Question

A block with a mass of $1\text{kg}$ is connected to a massless spring with a force constant of $100\text{N/m}$ and is placed on a smooth horizontal surface. At $t=0$, a constant force of $F=10\text{N}$ is applied on the block, when the spring is in its natural length.
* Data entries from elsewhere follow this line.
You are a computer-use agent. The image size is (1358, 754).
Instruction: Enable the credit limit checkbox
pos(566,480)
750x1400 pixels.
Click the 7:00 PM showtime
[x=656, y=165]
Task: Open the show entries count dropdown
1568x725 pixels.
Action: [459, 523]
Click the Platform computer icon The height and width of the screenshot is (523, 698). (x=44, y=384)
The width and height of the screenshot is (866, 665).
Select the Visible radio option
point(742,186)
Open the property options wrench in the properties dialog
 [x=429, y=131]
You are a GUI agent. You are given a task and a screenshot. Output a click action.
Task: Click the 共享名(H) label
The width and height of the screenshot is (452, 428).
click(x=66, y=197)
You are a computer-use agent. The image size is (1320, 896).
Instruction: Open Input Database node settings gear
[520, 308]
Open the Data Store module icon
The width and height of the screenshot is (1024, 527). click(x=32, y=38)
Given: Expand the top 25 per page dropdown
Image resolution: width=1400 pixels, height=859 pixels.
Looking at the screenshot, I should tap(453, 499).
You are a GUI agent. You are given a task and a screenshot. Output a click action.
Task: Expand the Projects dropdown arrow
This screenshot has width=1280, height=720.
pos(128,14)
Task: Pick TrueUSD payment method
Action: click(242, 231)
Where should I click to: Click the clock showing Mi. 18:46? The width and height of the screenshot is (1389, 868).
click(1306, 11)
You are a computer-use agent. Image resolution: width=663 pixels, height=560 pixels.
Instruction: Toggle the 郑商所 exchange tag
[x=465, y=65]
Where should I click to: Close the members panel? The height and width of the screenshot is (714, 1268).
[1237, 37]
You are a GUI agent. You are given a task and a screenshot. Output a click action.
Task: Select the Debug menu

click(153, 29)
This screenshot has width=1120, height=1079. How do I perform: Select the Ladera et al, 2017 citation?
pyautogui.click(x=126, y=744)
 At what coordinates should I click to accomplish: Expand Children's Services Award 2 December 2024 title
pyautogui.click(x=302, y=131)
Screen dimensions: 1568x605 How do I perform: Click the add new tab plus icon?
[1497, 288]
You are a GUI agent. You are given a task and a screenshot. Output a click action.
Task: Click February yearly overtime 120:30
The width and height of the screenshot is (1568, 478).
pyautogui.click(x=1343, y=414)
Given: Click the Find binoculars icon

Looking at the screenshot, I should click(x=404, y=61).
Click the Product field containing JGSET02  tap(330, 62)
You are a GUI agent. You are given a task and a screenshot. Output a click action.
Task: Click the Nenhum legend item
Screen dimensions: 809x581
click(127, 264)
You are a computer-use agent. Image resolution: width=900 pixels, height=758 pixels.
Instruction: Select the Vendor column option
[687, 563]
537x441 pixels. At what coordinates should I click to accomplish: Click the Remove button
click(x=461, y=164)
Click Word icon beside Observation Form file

The speed of the block, when it is displaced by $8\text{cm}$ from its mean position will be

• A. $80\text{cm/s}$
• B. $16\text{cm/s}$
• C. $60\text{cm/s}$
• D. $25\text{cm/s}$

Answer 1

The correct option is C $60\text{cm/s}$

Due to force $F$, the block starts moving in the direction of force and thus a restoring force is developed in the spring.
Let $x_{max}$ be the amplitude of the motion
The expression for restoring force is
$F=-k{x}_{max}$
$\Rightarrow x_{max}=\mid \frac{F}{k}\mid =\frac{10}{100}=0.1\text{m}=10\text{cm}$
Here, $k$ is the force constant
The angular frequency $\left(\omega \right)$ is given by
$\omega =\sqrt{\frac{k}{m}}\Rightarrow \omega =\sqrt{\frac{100}{1}}=\omega =10\text{rad/s}$
The expression for the speed of the block, when it is displaced by $x=8\text{cm}$ from its mean position is
$v=\omega \sqrt{x_{max}^2-x^2}$
$=10\sqrt{(10{)}^2-(8{)}^2}=60\text{cm/s}$
Thus, option (c) is the correct answer.